We strolled around tranquil Muck where early summer wildflowers carpeted the fields; on Harris, famed for the tweed, a coach took us on an island tour to the St. Clement's church at Rodel, probably the most impressive pre-Reformation Church in the Western Isles.

If you go for nothing else – not for the sheer joy of the Hebridean Princess, not for the walks or hikes on the islands, not for the islands’ rich birdlife wildlife, not for the turbulent history of the Western Isles – then go for the cuisine.

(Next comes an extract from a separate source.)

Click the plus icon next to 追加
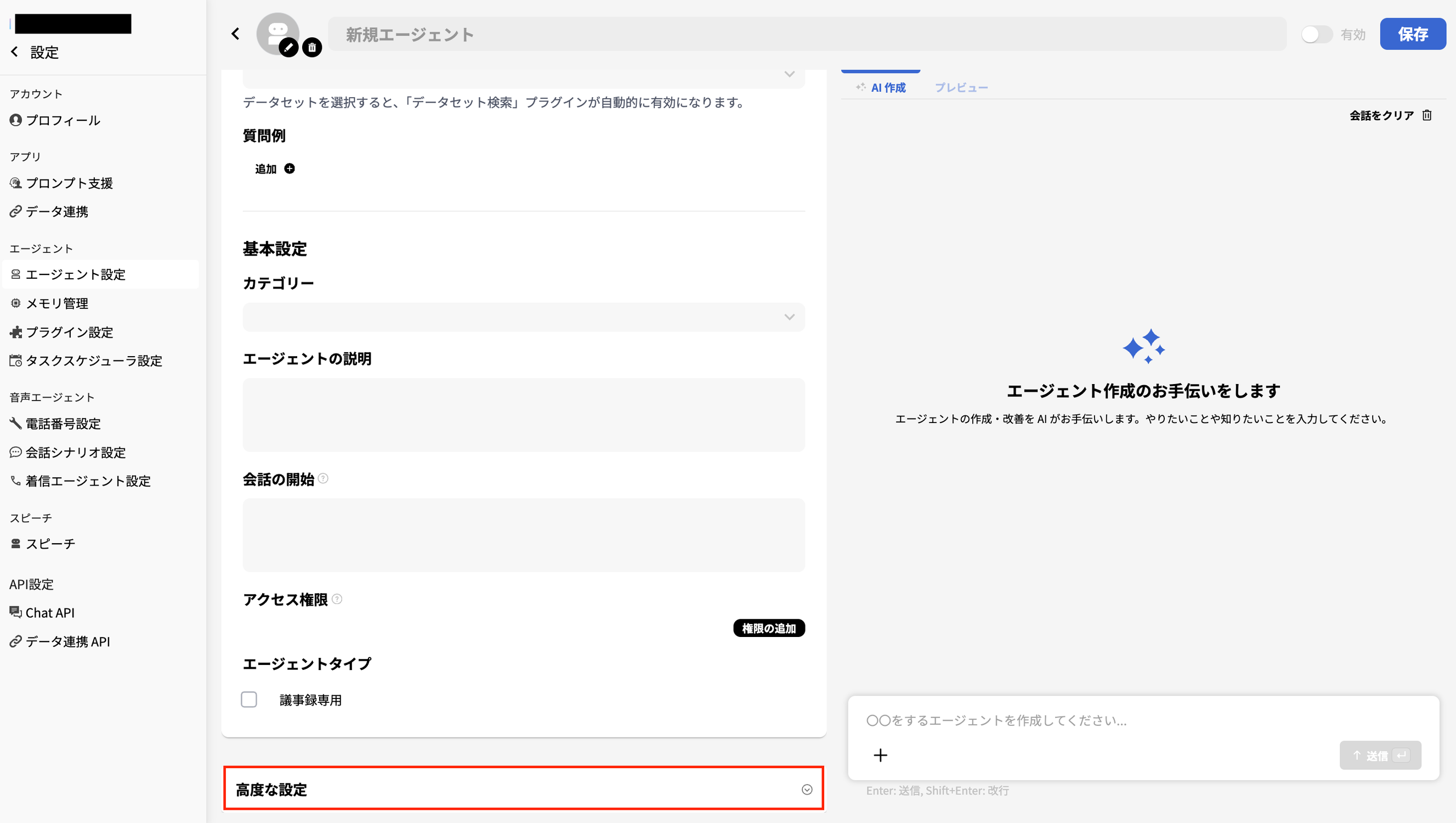This screenshot has height=823, width=1456. (290, 168)
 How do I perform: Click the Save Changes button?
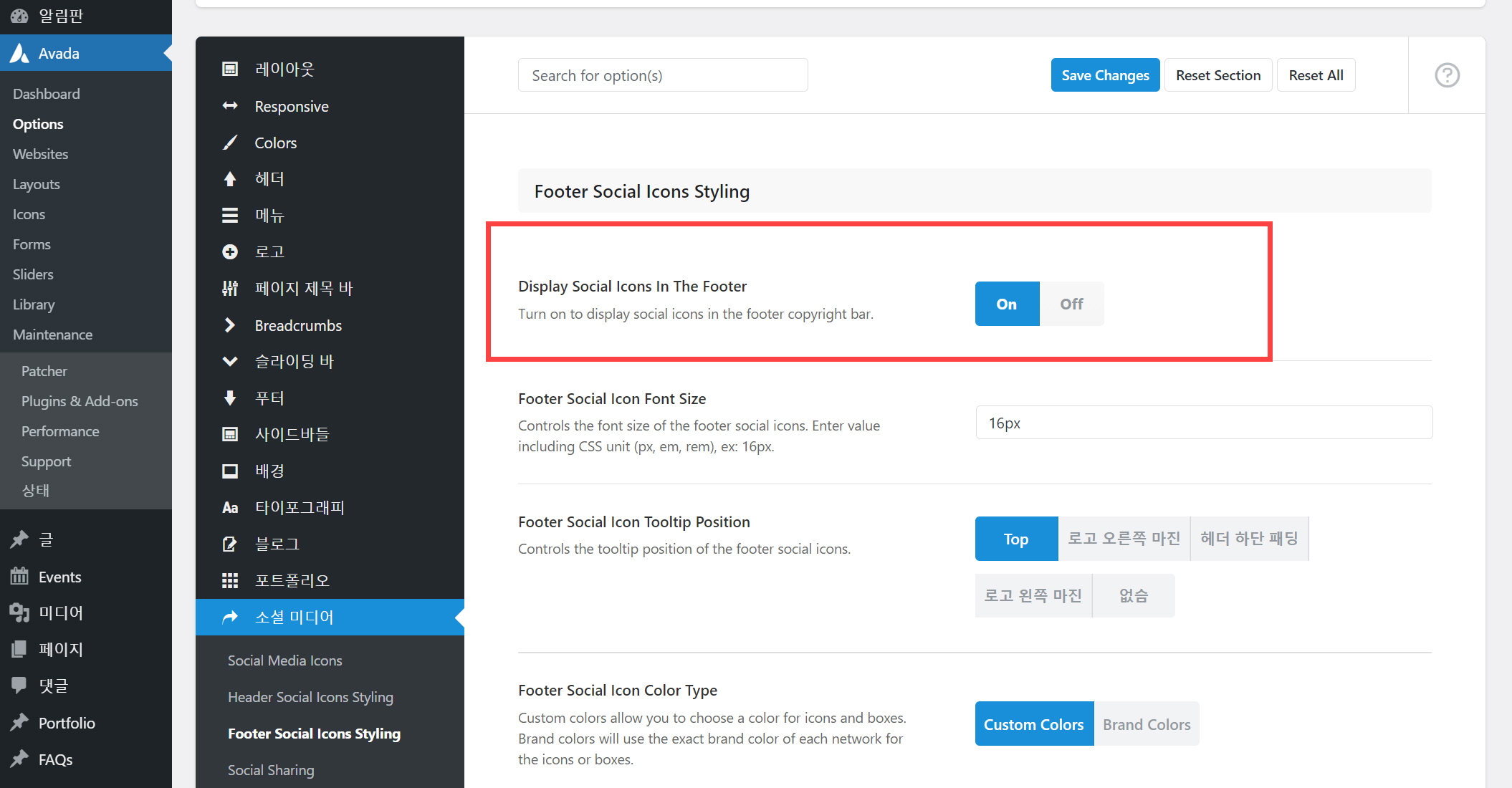pyautogui.click(x=1105, y=75)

On our cruise five chefs, led by Chef de Cuisine Marc Calderbank, conjured up the most wonderful haute cuisine menus with locally sourced ingredients, served in the gracious wood-panelled Columba Restaurant. There are no multiple sittings and with the exception of single travellers, couples are seated at individual tables unless they request otherwise. Wines of the day are served at the table at lunch and dinner. (If you want to try your hand at one of Chef Marc's recipes, one that we enjoyed on our trip, check out the Captain's Table segment on Prow's Edge.)

Over the week, we enjoyed superb meals. Here is one dinner menu: Warm Salad of Asparagus served with a maltaise sauce, Pan Seared Scallops with a Thai green curry sauce, Ham and Lentil Soup, Mango Sorbet, Roast Saddle of Grampian Venison carved onto a blackberry mash and savoy cabbage, West Coast Monkfish on fondant potatoes with a wild mushroom fricasse, Strawberry Pavlova, White Chocolate and Poppy Seed Mousse served with honey tuilles, a selection of Scottish cheeses, with coffee and petits-fours served in the Tiree Lounge.

And no cruise around the Scottish Isles would be complete without a final night tasting o' Haggis wi' bashed neeps an champit tatties.

It was with great reluctance that we packed our bags and said goodbye to our own "Isle of Staffa". But, like many of our travelling companions who had been on the Hebridean Princess several times, we'll be back.


Photo : courtesy Hebridean International Cruises


SCRIBBLES ETCETERAS


Hebridean International Cruises, the Small cruise Ship Company, has two ships: The Hebridean Princess sails to many Scottish Isles other than those we visited and also to Northern Ireland, and Norway; her sister ship, the 80-guest Hebridean Spirit provides opportunities to visit more distant destinations with itineraries designed to follow the sun from the northernmost extremities of Norway, North and Baltic Seas, the Mediterranean, to the tropics of the Indian Ocean.